Reconstruction de l''Irak
Petite concurrence entre amis
Les Etats-Unis ont décidé de restreindre les appels d’offres pour 26 nouveaux contrats de reconstruction en Irak aux pays de la coalition. France, Allemagne, Russie et Canada sont donc exclus pour des raisons «touchant à la sécurité des Etats-Unis».
Paul Wolfowitz, secrétaire d’Etat adjoint à la Défense précise, dans une circulaire publiée sur le site internet du Pentagone, que les appels d’offres pour 26 contrats de reconstruction en Irak, d’une valeur totale de 18,6 milliards de dollars, seront limités à des entreprises américaines, irakiennes, celles des pays de la coalition ou ayant envoyé des troupes sur le terrain. Cette restriction sur l’origine des entreprises ne concerne cependant pas la sous-traitance. Elle est justifiée par «la protection des intérêts vitaux touchant à la sécurité des Etats-Unis». Ainsi, 63 pays sont éligibles à concourir mais pas la France, ni l’Allemagne, la Russie, le Canada, ni aucun pays opposé à l’intervention américano-britannique en Irak.
L’Allemagne a immédiatement réagi à cette exclusion la qualifiant de «pas acceptable» si elle se confirmait.

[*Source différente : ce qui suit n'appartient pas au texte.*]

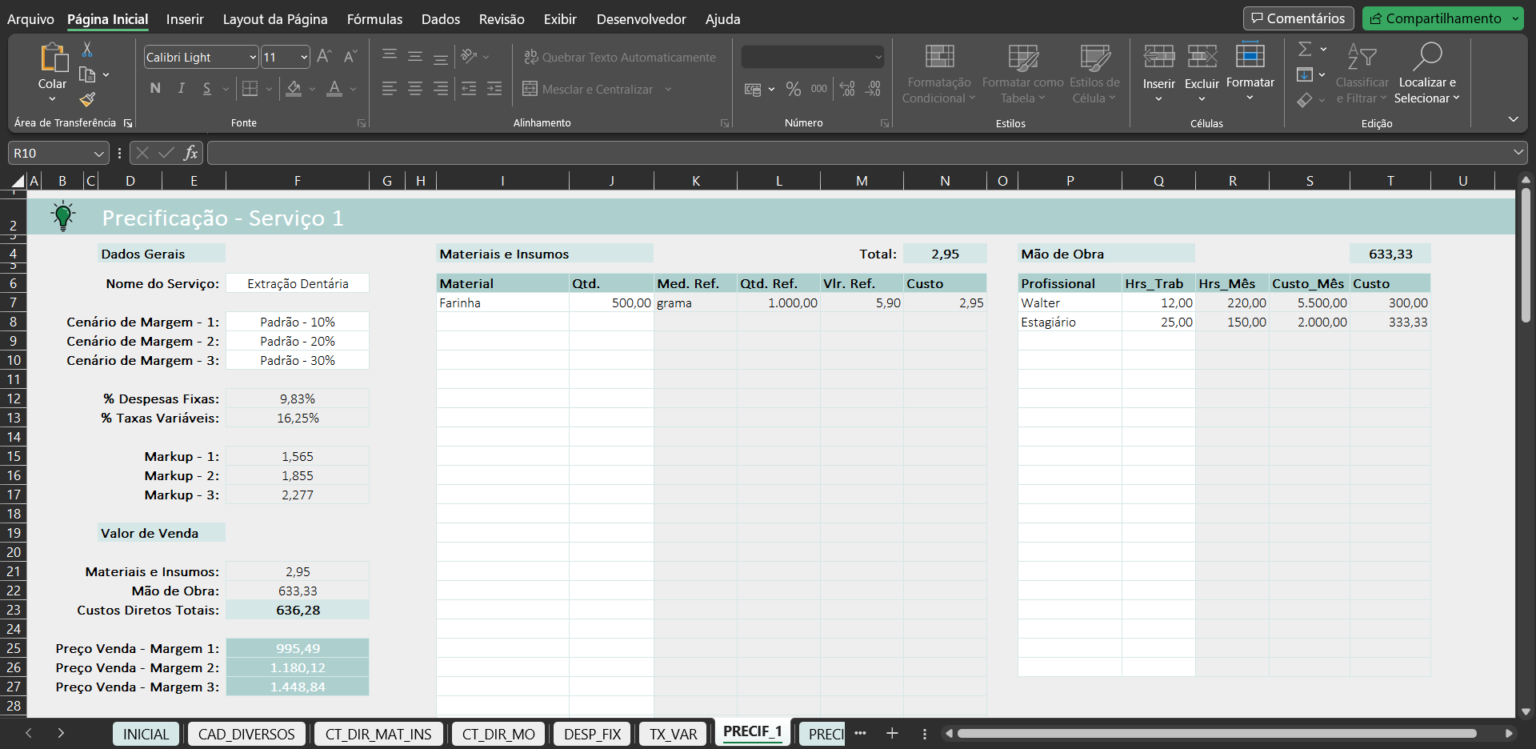1536x749 pixels.
Task: Click the scissors cut icon
Action: click(x=87, y=49)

La France a fait savoir qu’elle allait étudier la légalité de cette mesure d’ostracisme au regard du droit international de la concurrence, en liaison avec l’Union européenne qui, élargie à 25 pays, compte en ses rangs 14 membres favorables à la coalition et 11 opposants à l’intervention armée. L’Union européenne a débloqué 1,3 milliard de dollars pour participer au financement de la reconstruction en Irak, mais la France et l’Allemagne ont refusé d’apporter des contributions individuelles supplémentaires. La Russie a fait savoir, opportunément, qu’elle n’envisageait pas d’annuler la dette de 8 milliards de l’Irak envers elle.
Des modalités d’attribution critiquées
Etre admis à concourir dans les appels d’offres ne suffit cependant pas à rassurer totalement les Britanniques. Ecartées de la première phase d’attribution des contrats, immédiatement après la fin des combats, les entreprises de Grande-Bretagne souhaitent emporter cette fois une part significative du gâteau, mais n’est sont pas certaines. Le Royaume-Uni a déployé 10 000 hommes en Irak mais Mike O’Brien, secrétaire au Foreign Office chargé du commerce a dû se rendre en personne à Washington, début novembre, pour défendre les entreprises britanniques auprès des responsables américains chargés de la reconstruction en Irak. De plus, une réunion avec des industriels a été organisée à Londres, à l’occasion de la visite du président Bush, fin novembre, pour se rappeler au souvenir des Américains.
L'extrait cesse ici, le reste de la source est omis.